Its been a while since I've sat down to write. Not for lack of material, but for lack of inspiration. For lack of some positive nugget of substantial worth to share. And Im not in the mood to write about trips and circumstance and...fluff.
I've sort of been living life in a head-above-water state of mind for the past couple of months. I've been heavy-laden in my heart and in my mind. I've been stressed out. Extremely stressed out. I've been sort of trudging along pushing this load of worry and anxiety and responsibility up this giant hill, straining harder and growing wearier by the day before realizing, something's gotta give. Ever feel like you're a hamster in a wheel? Spinning and spinning and trying so hard, and bless your heart, just not getting to any real destination?
I opened my favorite daily devotional two days ago and was hit by the force of the first few sentences. A truth I could cling to like a life saving anchor when drifting afloat on the waves of my own concerns. It read,
2 Timothy 2:24 "The servant of the Lord must not strive."
"Be careful that you are following Me, and I will care for all else. Striving is for those who have not yet learned to trust Me. Anxiety is the affliction of the self-possessed."

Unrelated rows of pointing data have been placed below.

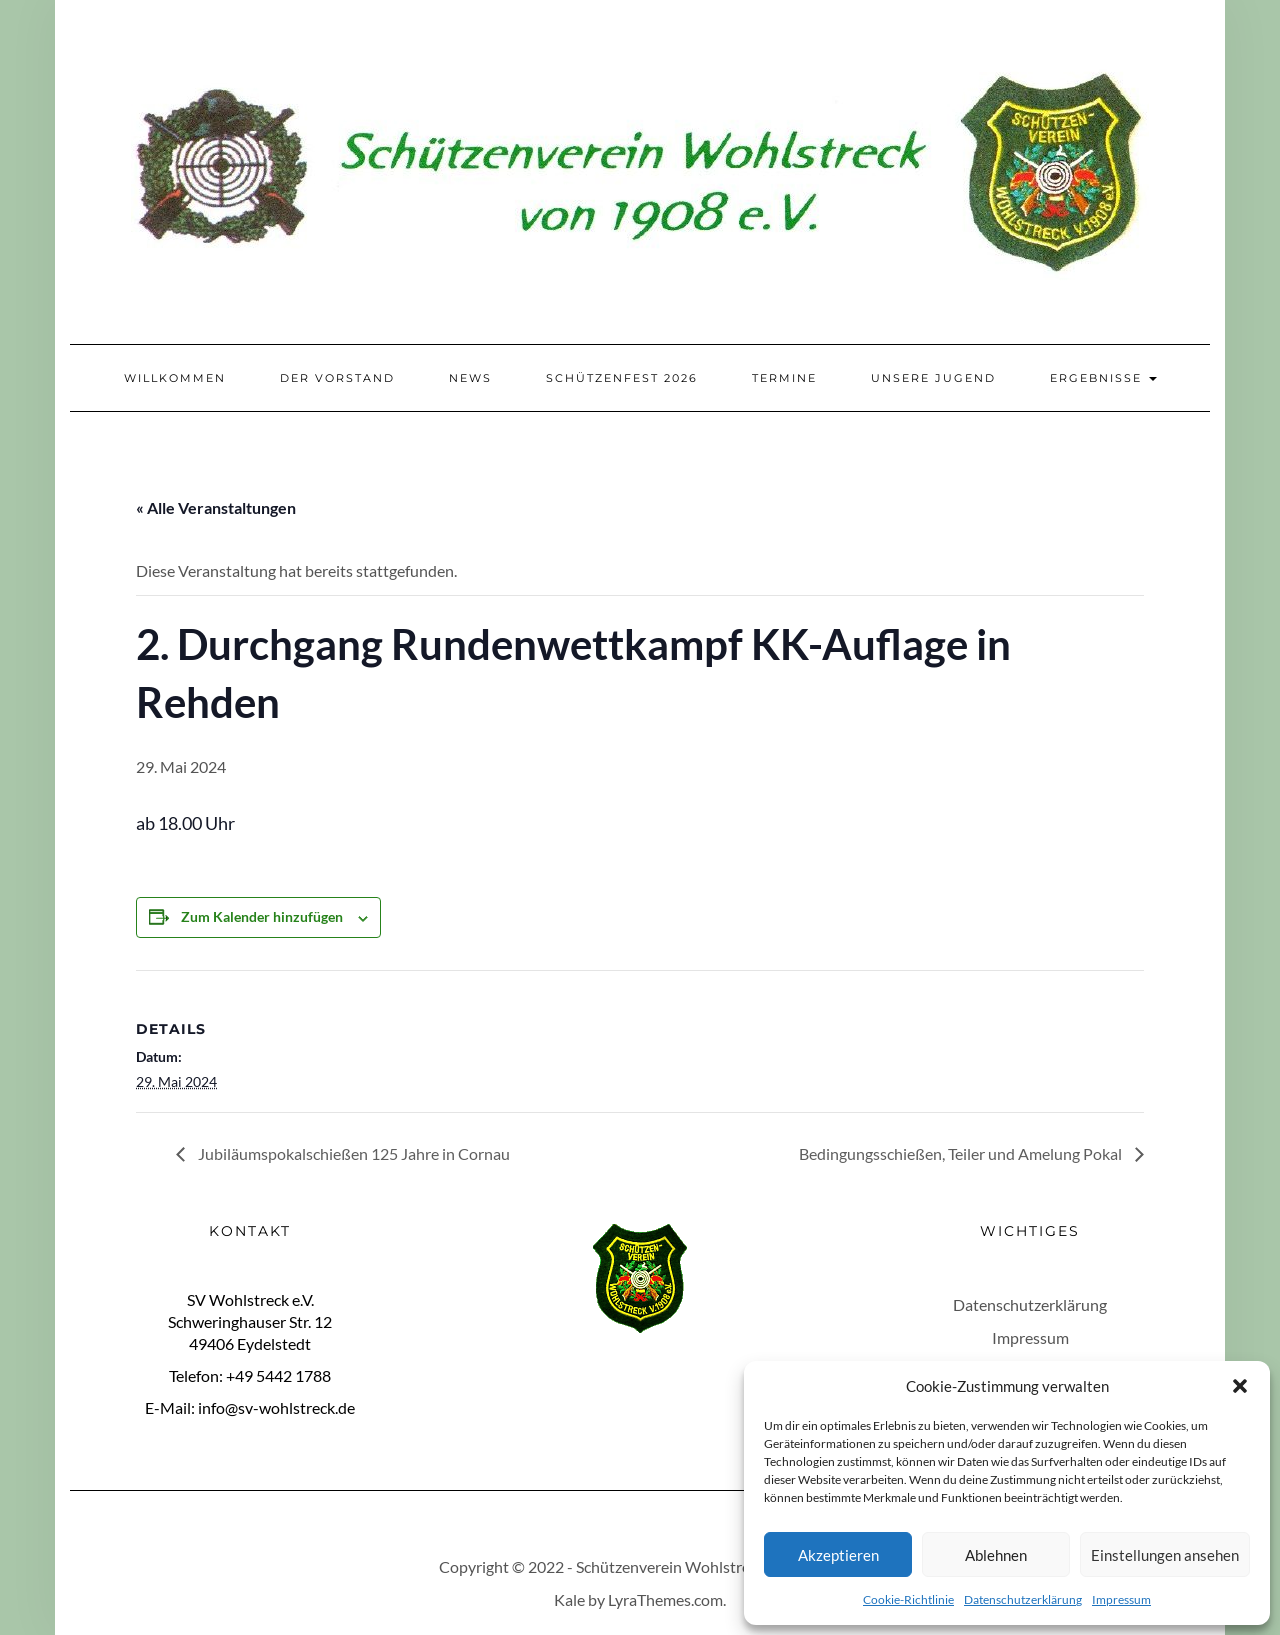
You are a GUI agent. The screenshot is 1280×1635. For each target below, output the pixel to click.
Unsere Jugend (933, 378)
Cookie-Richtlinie (908, 1599)
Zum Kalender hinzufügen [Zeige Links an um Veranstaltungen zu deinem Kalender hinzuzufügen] (262, 916)
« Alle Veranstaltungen (216, 507)
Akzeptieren (838, 1555)
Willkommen (175, 378)
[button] (1240, 1386)
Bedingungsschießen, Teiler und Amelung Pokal (962, 1153)
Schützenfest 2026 (622, 378)
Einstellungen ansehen (1165, 1555)
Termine (784, 378)
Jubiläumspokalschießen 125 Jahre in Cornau (352, 1153)
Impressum (1121, 1599)
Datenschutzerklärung (1023, 1599)
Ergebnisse (1103, 378)
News (470, 378)
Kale (569, 1599)
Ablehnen (996, 1555)
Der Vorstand (337, 378)
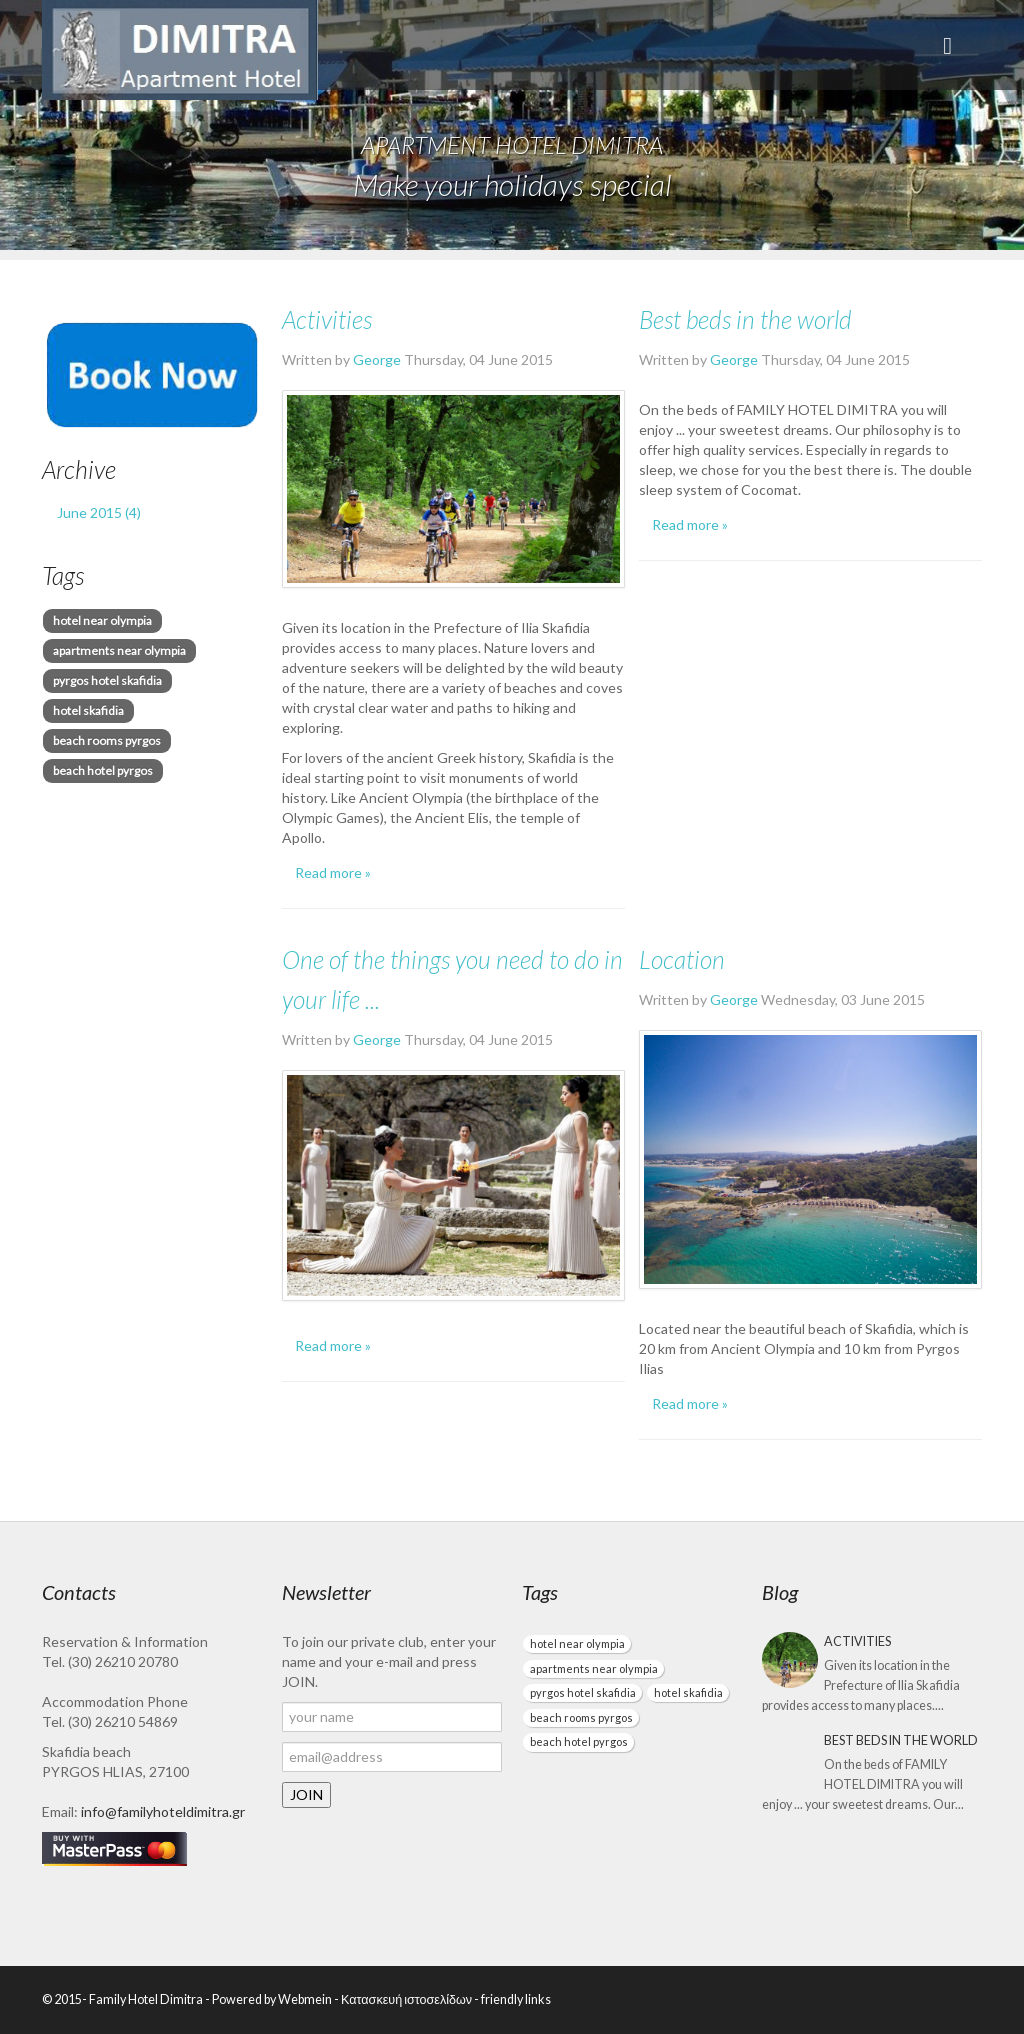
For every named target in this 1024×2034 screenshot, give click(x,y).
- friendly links (511, 1999)
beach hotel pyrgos (103, 770)
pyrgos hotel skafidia (107, 680)
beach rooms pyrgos (107, 740)
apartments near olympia (119, 650)
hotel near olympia (102, 620)
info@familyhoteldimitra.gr (163, 1811)
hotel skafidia (88, 710)
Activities (327, 319)
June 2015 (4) (99, 512)
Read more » (333, 872)
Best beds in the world (745, 319)
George (378, 359)
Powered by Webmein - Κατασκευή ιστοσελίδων (342, 1999)
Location (682, 959)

So often as believers, we strive where we ought not. And in the striving, we become obsessed with our own problems. We worry and fret. Will it work out? Will it get easier? Will I get what I want? We pray, even. We ask and ask for what we think we should have. When really, we should trust. We should rest. We should have the faith to know that our times are in His hands. That if His eye is on the sparrow, then surely it watches over me?
I am not talking about walking around in some kind of ooky-spooky spiritual misty fog. Lord knows each day is filled with its own tasks and realities that require action and courage and forward motion. But is all of the striving really necessary? I think maybe its not. Not always anyway.
Maybe if I excersize a little more faith and a little less concern for my own comforts, I'll live a life of a little more substance. And every little bit counts.